Dans la série des fables et maximes tirées de l’Hitopadesh et du Pancha-tantra…
Un éléphant majestueux nommé Karpouratilaka vivait dans une vaste forêt. À sa vue, tous les chacals pensaient: «Si, d’une manière ou d’une autre, cet éléphant vient à être tué, nous pourrons joyeusement nous délecter de sa chair pendant au moins quatre mois.»
Un vieux chacal fit alors la déclaration suivante:
— Par mon intelligence affinée, je vais faire en sorte qu’il meure.

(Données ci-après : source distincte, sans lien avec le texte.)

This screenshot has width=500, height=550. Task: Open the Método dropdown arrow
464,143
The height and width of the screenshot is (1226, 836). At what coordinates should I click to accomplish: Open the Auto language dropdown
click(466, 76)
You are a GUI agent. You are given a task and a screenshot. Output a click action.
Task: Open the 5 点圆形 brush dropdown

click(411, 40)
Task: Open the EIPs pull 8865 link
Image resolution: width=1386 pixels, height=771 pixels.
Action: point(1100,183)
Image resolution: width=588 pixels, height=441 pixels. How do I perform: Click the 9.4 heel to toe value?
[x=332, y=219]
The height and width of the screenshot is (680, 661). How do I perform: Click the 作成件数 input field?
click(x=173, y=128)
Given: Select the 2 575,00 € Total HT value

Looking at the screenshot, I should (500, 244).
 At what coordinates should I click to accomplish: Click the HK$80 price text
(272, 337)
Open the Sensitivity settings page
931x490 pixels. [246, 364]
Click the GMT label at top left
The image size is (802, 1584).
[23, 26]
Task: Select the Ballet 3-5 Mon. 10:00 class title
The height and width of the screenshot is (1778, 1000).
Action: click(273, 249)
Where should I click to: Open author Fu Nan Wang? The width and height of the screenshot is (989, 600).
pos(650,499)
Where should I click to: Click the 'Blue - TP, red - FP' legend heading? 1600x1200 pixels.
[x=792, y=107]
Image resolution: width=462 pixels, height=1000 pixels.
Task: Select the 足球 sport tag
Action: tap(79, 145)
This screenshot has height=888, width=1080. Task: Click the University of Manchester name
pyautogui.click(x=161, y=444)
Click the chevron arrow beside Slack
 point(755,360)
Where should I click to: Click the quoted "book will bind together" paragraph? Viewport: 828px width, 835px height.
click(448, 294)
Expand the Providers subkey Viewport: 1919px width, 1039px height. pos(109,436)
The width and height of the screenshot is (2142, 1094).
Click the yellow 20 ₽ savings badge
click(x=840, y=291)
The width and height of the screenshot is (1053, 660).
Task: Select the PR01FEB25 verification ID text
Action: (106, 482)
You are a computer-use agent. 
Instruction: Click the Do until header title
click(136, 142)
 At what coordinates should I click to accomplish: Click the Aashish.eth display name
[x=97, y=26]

Peu de temps après, le rusé chacal approcha Karpouratilaka avec une humilité extrême et, se mettant à genoux, lui dit:
— Mon seigneur, daignez porter votre regard sur ma personne.
— Qui es-tu et d’où viens-tu? lui demanda l’éléphant.
— Je suis un chacal mandaté par tous les animaux de la forêt pour transmettre un message à Votre Grâce. Puisqu’il n’est pas juste de vivre sans roi, tous ont décidé d’un commun accord de vous introniser avec tous les emblèmes royaux en tant que souverain de la forêt.
Seul celui qui appartient à une noble lignée, qui arbore une noble conduite, qui respecte les plus nobles principes de vie, et qui est dûment versé dans les règles de la saine gouvernance est digne d’être roi sur cette terre.
Un noble dirigeant est tel un nuage protecteur et nourricier. On ne peut vivre en sécurité et dans la prospérité sans un dirigeant digne de ce nom.
— J’ose dès lors prier Votre Seigneurie de se rendre sans attendre au lieu de son couronnement, avant que le moment propice à ce glorieux sacre ne passe, poursuivit le chacal en ouvrant lui-même la marche.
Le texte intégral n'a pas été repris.